Par ailleurs, l’indépendance de cette décision est remise en cause par l’intégration d’un nouvel éditorialiste au journal scientifique Food and Chemical Toxicology au début de l’année 2013. Le Pr. Richard E. Goodman a été nommé éditorialiste adjoint surtout sur les sujets portant aux biotechnologies. Sachant que ce scientifique a travaillé pendant 7 ans auprès de Monsanto, il semble qu’il y ait un conflit d’intérêt évident. Ajoutant encore du poids à l’hypothèse d’un manque d’indépendance, une autre étude brésilienne démontrant des effets toxiques d’un insecticide similaire à ceux produits par les semences génétiquement modifiées Bt a été rétractée du journal Food and Chemical Toxicology pour être publiée immédiatement après dans un autre journal scientifique (voir l’article "La rétractation de l’étude de Seralini n’est pas légale, pas scientifique et pas éthique")
 
Cet article fait suite à un précédent article proposé par un autre rédacteur d’Agoravox qui, il me semble, n’avait pas présenté l’intégralité des informations concernant ce dossier, notamment en ce qui concerne les recommandations de l’EFSA au sujet des études toxicologiques sur le long-terme. (voir l’article "L’affaire Seralini rebondit")

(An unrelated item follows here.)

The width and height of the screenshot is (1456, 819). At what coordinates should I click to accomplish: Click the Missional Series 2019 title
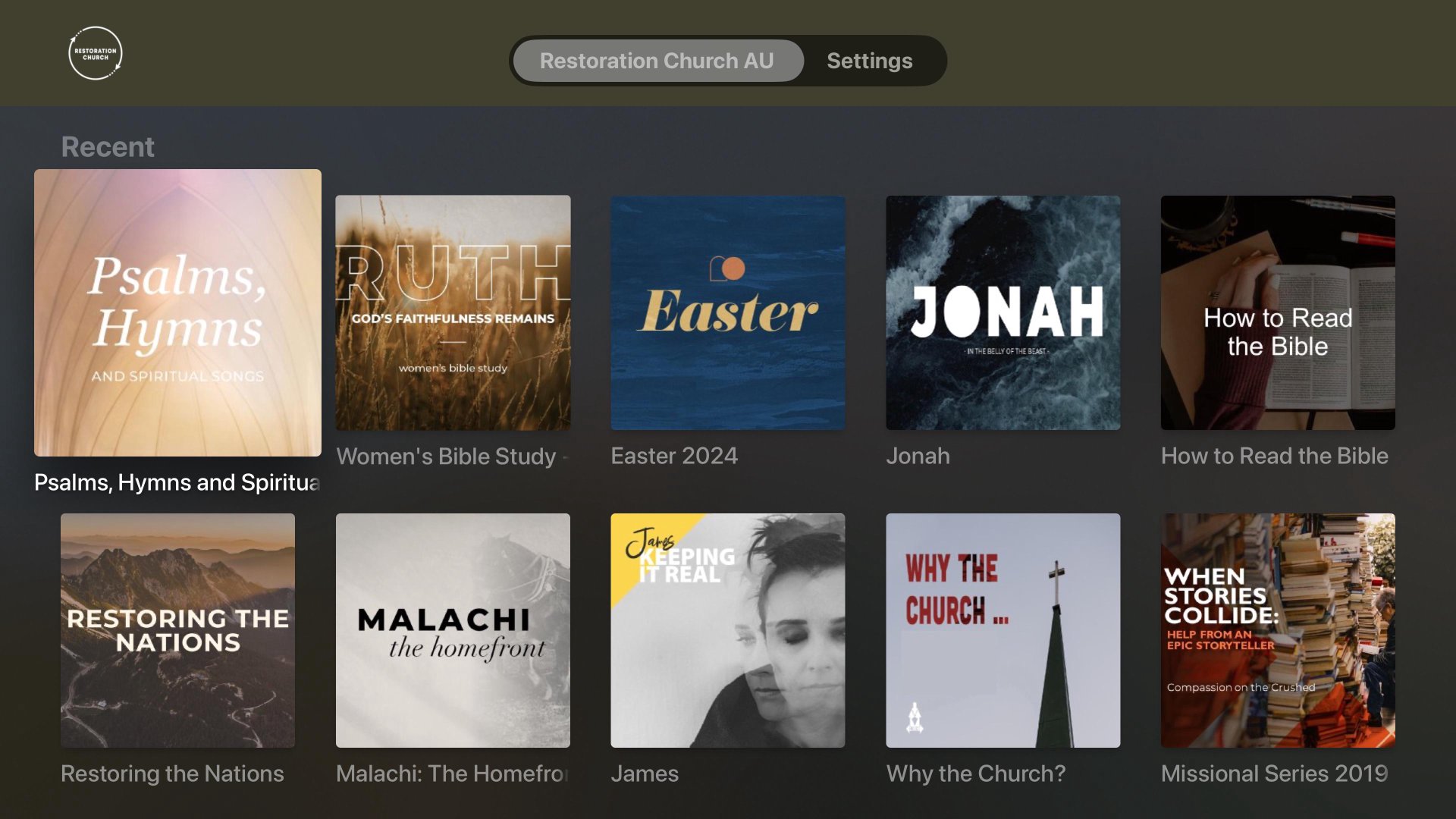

J’espère que cet article vous permettra de réunir tous les éléments et d’aller consulter les documents (en anglais, malheureusement) relatifs à cette histoire.
 
Pour appuyer le manque de transparence des sociétés à l’origine des semences génétiquement modifiées, on peut également souligner qu’il est difficile pour un chercheur indépendant de se procurer les aliments qui lui permettraient de réaliser une telle étude. Plus encore, s’ils n’ont rien à cacher, alors, pourquoi ne pas étiqueter les aliments contenant des OGM ? 
 
Diffusons l’information de notre salut.